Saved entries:
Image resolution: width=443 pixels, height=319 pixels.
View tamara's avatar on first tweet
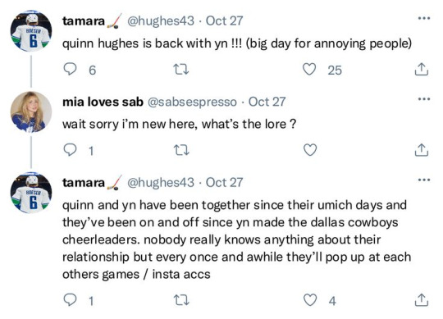[31, 31]
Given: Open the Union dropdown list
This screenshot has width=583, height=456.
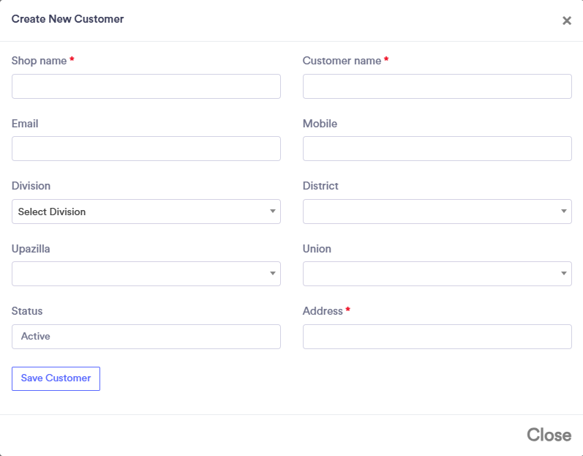Looking at the screenshot, I should tap(437, 274).
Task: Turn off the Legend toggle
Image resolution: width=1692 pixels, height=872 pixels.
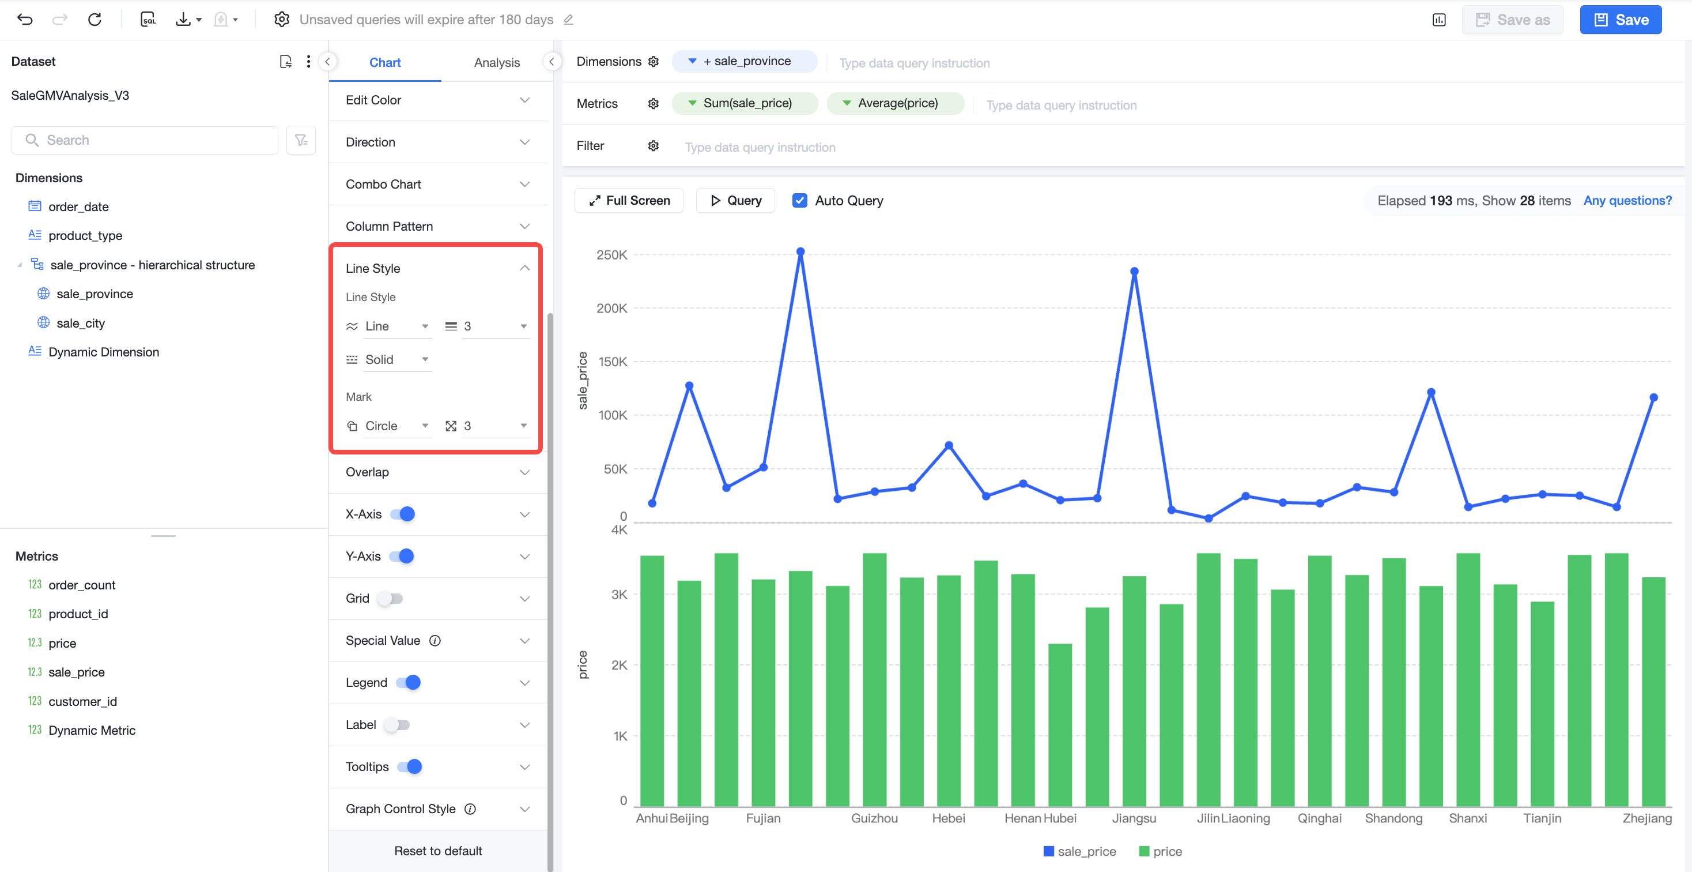Action: (408, 683)
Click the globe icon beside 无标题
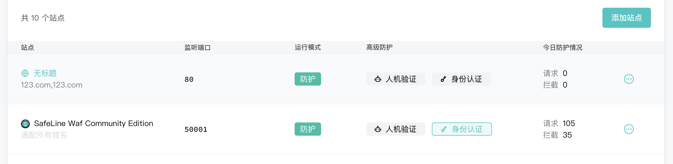 click(x=25, y=73)
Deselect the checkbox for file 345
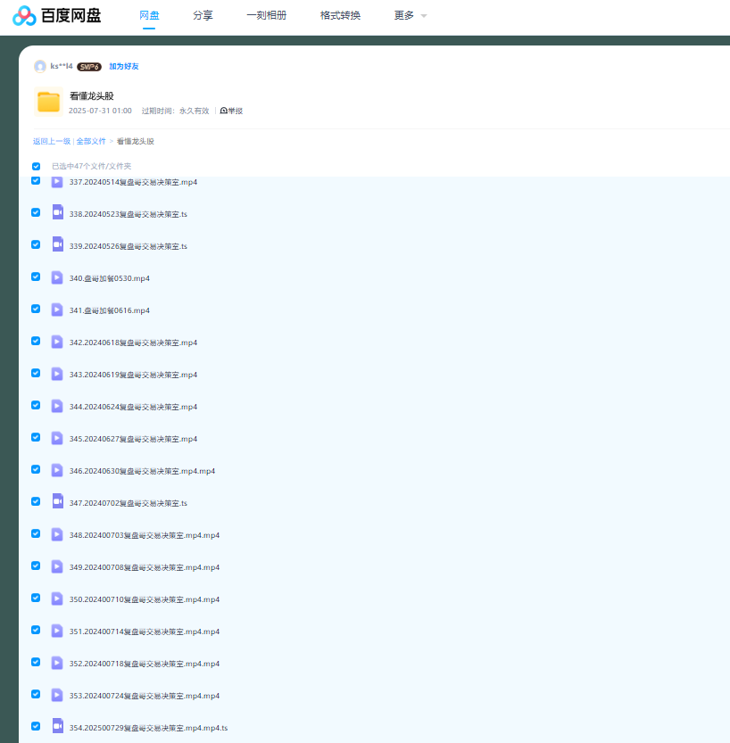Viewport: 730px width, 743px height. pos(36,438)
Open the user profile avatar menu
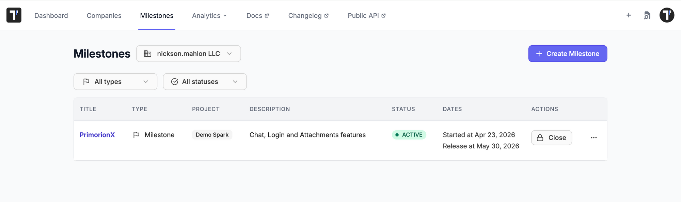This screenshot has height=202, width=681. pyautogui.click(x=667, y=15)
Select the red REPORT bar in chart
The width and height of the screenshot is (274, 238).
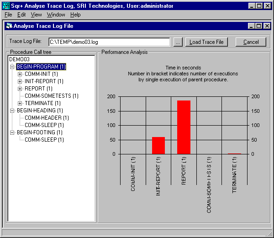(x=184, y=127)
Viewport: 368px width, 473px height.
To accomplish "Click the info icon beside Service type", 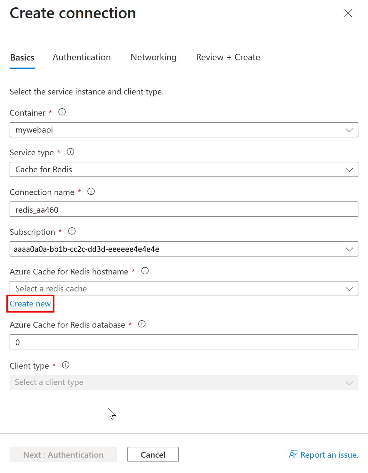I will [x=70, y=152].
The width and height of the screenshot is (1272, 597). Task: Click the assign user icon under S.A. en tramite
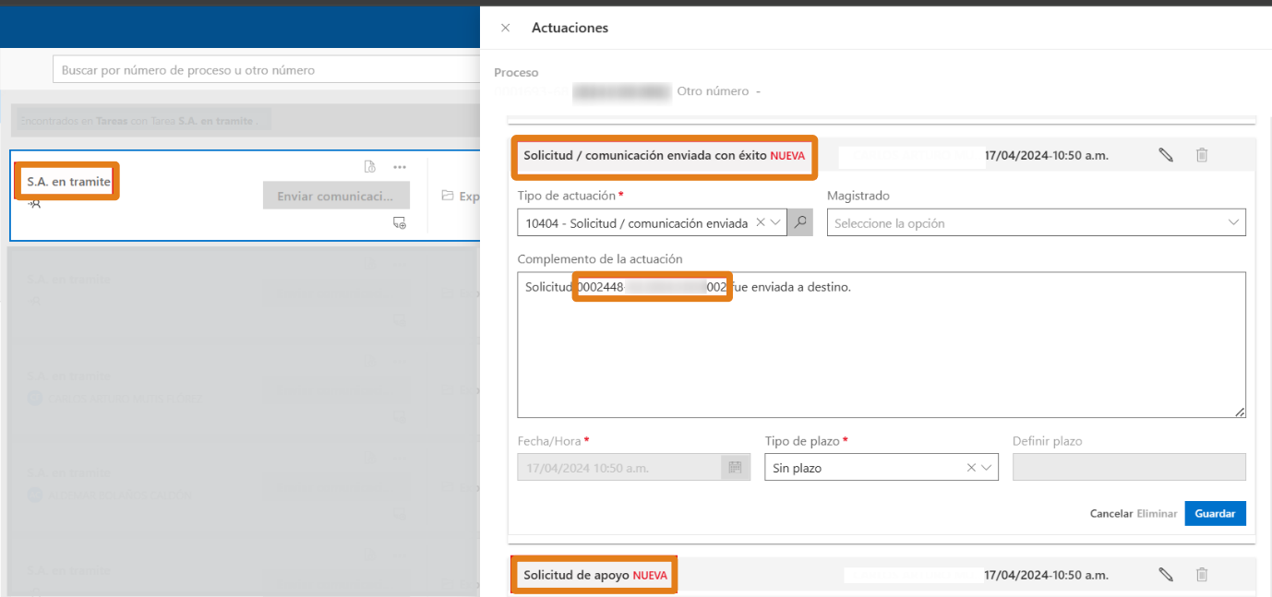tap(34, 203)
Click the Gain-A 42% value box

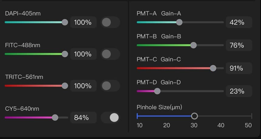[x=239, y=22]
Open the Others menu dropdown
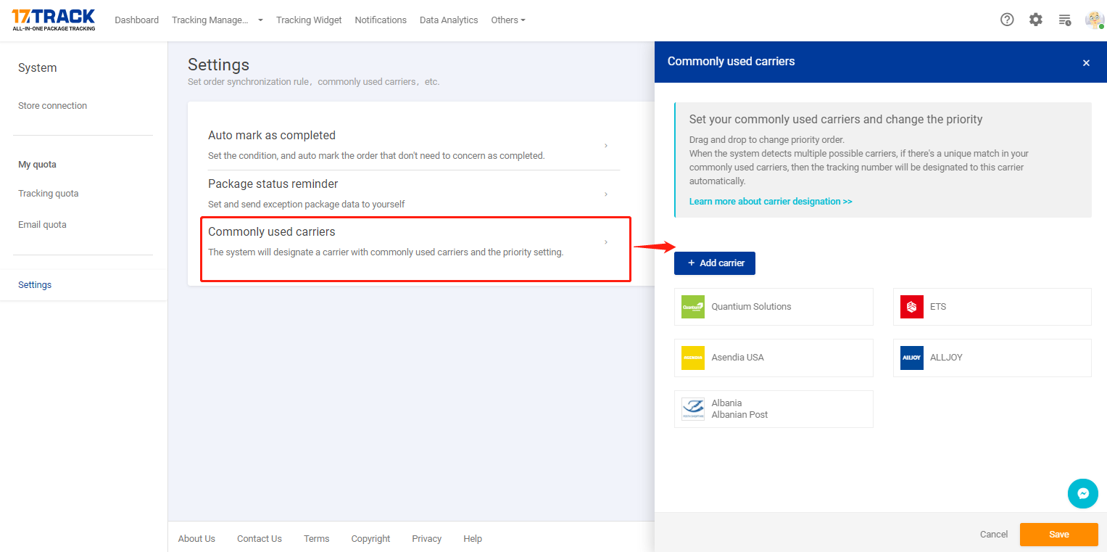The width and height of the screenshot is (1107, 552). tap(507, 20)
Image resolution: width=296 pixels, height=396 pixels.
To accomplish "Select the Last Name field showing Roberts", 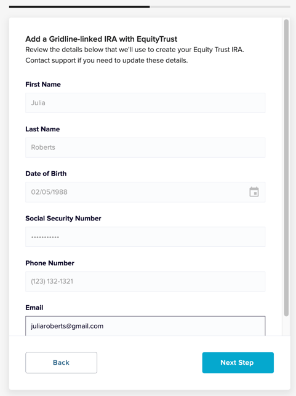I will (x=145, y=147).
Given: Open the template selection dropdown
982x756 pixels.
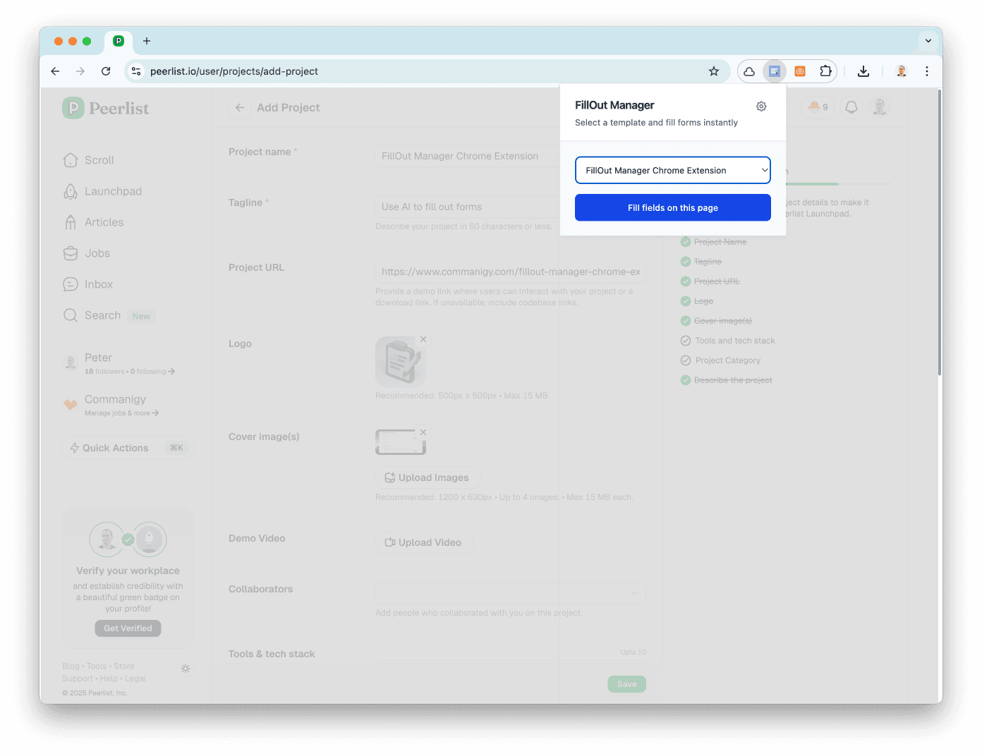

## TASK STATEMENT
Return every line above that contains the word "Given".

## TASK RESULT
Given: Open the Union dropdown list
Given: Open the template selection dropdown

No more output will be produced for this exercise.